The district court calculated a total offense level of 17 for the § 1951 and
§ 922(g)(1) charges. See U.S.S.G. §§ 2B3.1(a); 2K2.1; 3E1.1. The court assigned
4 criminal-history points to Ortiz’s convictions for previous armed robberies and 2 more
points because he was on conditional release for those crimes when he entered the
AutoZone. Id. § 4A1.1(a), (c), (e). These 6 points yielded a Category III criminal history
and, with the total offense level of 17, a guidelines imprisonment range of 30 to 37
months for the § 1951 and § 922(g)(1) offenses. The district judge sentenced Ortiz to a
total of 37 months on those convictions, and a consecutive term of 84 months (the
statutory minimum) for brandishing a firearm, see 18 U.S.C. § 924(c)(1)(A)(ii).
Ortiz filed a notice of appeal, but his appointed attorney asserts that the appeal is
frivolous and seeks to withdraw under Anders v. California, 386 U.S. 738 (1967). Counsel
has submitted a brief that explains the nature of the case and addresses the issues that
an appeal of this kind might be expected to involve. We invited Ortiz to comment on
counsel’s motion, but he has not responded. See C
R. 51(b). Because the analysis in
counsel’s brief appears to be thorough, we limit our review to the subjects that she has
discussed. See United States v. Bey, — F.3d —, 2014 WL 1389090, at *2 (7th Cir. 2014);
United States v. Wagner, 103 F.3d 551, 553 (7th Cir. 1996).
Counsel begins by noting that Ortiz has no interest in challenging his guilty
pleas. Thus counsel appropriately omits discussion about the adequacy of the plea
colloquy and the voluntariness of those pleas. See United States v. Konczak, 683 F.3d 348,
349 (7th Cir. 2012); United States v. Knox, 287 F.3d 667, 670–71 (7th Cir. 2002).
Counsel considers arguing that the sentencing judge did not evaluate Ortiz’s
arguments in mitigation, but concludes that this appellate claim would be frivolous. We
agree. At sentencing Ortiz argued that the judge should take into account that his
attempt to rob the AutoZone had landed him back in state custody for 20 months (for
violating the terms of his conditional release for his state convictions) even before his
initial appearance in federal court. But the judge did consider those 20 months: Had
Ortiz not been retaken into state custody, the judge said, she would have been inclined
to sentence him above the guidelines range. The judge was not required to reduce Ortiz’s
sentence to reflect the time he was in state custody for other crimes. See United States v.

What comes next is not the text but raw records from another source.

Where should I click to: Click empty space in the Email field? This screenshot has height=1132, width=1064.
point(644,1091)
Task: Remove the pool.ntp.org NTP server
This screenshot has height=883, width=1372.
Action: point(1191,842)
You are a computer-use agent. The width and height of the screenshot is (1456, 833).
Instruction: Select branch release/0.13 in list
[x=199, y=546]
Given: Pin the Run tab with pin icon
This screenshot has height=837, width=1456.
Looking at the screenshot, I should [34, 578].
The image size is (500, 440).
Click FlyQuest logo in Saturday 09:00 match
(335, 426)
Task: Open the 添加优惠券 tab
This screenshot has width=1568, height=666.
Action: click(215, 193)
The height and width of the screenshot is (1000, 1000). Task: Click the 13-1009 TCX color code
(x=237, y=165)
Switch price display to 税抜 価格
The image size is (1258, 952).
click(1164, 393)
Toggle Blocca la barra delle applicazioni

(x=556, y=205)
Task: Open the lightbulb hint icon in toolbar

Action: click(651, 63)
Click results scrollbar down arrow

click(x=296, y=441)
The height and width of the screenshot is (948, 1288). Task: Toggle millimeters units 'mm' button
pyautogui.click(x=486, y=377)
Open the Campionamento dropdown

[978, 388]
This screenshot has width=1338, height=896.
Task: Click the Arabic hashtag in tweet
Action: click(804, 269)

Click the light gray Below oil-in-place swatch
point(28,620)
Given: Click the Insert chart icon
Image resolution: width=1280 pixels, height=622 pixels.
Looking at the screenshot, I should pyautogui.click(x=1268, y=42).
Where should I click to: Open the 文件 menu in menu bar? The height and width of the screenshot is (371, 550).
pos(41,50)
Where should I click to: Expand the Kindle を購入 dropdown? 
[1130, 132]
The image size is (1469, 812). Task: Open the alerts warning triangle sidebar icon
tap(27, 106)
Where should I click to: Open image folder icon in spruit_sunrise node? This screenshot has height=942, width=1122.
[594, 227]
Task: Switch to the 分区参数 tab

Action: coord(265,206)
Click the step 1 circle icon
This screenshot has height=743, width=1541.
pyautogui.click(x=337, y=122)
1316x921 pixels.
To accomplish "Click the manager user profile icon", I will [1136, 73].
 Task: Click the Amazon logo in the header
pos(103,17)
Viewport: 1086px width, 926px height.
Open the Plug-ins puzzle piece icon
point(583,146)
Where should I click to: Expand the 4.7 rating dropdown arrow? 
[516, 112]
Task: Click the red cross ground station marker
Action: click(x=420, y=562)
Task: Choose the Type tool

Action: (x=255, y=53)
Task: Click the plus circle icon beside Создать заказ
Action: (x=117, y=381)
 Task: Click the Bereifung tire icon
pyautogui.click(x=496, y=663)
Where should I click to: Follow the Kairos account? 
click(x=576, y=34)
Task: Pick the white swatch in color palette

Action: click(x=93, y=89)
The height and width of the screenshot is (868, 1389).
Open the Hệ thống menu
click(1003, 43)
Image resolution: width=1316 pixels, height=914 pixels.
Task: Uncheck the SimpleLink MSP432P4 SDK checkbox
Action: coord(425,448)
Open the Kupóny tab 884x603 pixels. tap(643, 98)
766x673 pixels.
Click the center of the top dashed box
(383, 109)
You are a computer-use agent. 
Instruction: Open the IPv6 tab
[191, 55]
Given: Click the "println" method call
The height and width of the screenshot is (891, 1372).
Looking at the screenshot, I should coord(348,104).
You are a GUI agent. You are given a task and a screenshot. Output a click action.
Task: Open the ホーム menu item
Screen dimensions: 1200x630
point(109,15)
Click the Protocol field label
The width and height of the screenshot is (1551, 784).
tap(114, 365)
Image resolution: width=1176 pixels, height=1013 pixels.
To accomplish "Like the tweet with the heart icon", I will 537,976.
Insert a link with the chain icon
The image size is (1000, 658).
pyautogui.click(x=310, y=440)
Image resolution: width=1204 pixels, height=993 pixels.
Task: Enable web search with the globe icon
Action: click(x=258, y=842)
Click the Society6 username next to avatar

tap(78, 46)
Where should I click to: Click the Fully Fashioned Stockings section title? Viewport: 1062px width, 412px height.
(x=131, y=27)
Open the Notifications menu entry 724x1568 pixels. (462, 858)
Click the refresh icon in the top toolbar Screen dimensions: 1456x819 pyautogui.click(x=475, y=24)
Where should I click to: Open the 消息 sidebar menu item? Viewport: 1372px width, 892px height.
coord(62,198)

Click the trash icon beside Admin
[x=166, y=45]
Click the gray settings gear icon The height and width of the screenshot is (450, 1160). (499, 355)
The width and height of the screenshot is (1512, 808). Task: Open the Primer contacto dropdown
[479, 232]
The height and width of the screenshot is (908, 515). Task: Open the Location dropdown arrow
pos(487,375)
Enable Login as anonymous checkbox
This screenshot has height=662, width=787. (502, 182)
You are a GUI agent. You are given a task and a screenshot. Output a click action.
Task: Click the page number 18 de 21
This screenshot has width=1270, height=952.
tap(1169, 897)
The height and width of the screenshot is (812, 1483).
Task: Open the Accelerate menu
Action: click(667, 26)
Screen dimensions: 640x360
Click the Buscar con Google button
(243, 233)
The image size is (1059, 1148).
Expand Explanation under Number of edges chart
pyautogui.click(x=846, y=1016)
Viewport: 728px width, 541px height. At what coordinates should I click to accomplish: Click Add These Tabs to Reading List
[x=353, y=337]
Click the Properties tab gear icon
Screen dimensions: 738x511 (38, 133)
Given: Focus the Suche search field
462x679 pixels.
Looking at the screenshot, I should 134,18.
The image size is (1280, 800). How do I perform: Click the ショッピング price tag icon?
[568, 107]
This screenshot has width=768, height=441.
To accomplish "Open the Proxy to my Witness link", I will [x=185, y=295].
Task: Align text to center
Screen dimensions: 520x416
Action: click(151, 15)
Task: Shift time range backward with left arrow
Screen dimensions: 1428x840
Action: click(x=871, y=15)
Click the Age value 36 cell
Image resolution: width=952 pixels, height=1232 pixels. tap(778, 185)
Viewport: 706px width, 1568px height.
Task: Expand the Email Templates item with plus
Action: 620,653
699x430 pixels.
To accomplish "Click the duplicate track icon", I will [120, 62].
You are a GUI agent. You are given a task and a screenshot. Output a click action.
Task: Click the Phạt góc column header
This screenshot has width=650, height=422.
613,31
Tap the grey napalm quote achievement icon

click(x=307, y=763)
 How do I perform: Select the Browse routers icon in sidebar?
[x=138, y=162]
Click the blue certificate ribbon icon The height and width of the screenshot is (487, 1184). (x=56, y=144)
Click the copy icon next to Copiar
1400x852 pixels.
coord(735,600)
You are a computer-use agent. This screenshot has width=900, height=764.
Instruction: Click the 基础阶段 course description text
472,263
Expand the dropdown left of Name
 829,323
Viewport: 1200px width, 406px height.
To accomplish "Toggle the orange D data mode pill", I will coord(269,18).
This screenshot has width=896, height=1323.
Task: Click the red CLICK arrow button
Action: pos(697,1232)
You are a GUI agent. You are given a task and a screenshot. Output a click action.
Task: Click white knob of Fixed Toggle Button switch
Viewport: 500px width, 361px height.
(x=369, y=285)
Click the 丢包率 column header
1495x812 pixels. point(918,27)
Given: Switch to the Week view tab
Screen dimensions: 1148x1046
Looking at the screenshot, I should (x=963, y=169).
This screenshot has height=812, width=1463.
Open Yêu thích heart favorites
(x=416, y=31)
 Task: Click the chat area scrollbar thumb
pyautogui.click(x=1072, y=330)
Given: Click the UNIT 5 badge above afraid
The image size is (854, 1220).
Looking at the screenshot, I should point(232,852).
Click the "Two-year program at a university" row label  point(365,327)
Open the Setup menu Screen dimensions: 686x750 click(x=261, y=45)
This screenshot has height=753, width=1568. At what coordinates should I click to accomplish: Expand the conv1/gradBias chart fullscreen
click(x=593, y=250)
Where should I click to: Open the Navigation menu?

Garcia-Ugarte, 688 F.3d 314, 316 (7th Cir. 2012) (concluding that district court adequately
had considered, before rejecting, defendant’s argument that his federal sentence should
be shortened by length of time already served in state custody for different crime);
United States v. McNeil, 573 F.3d 379, 484 (7th Cir. 2009) (explaining that district court is
not required to reduce federal sentence to account for time served in state custody).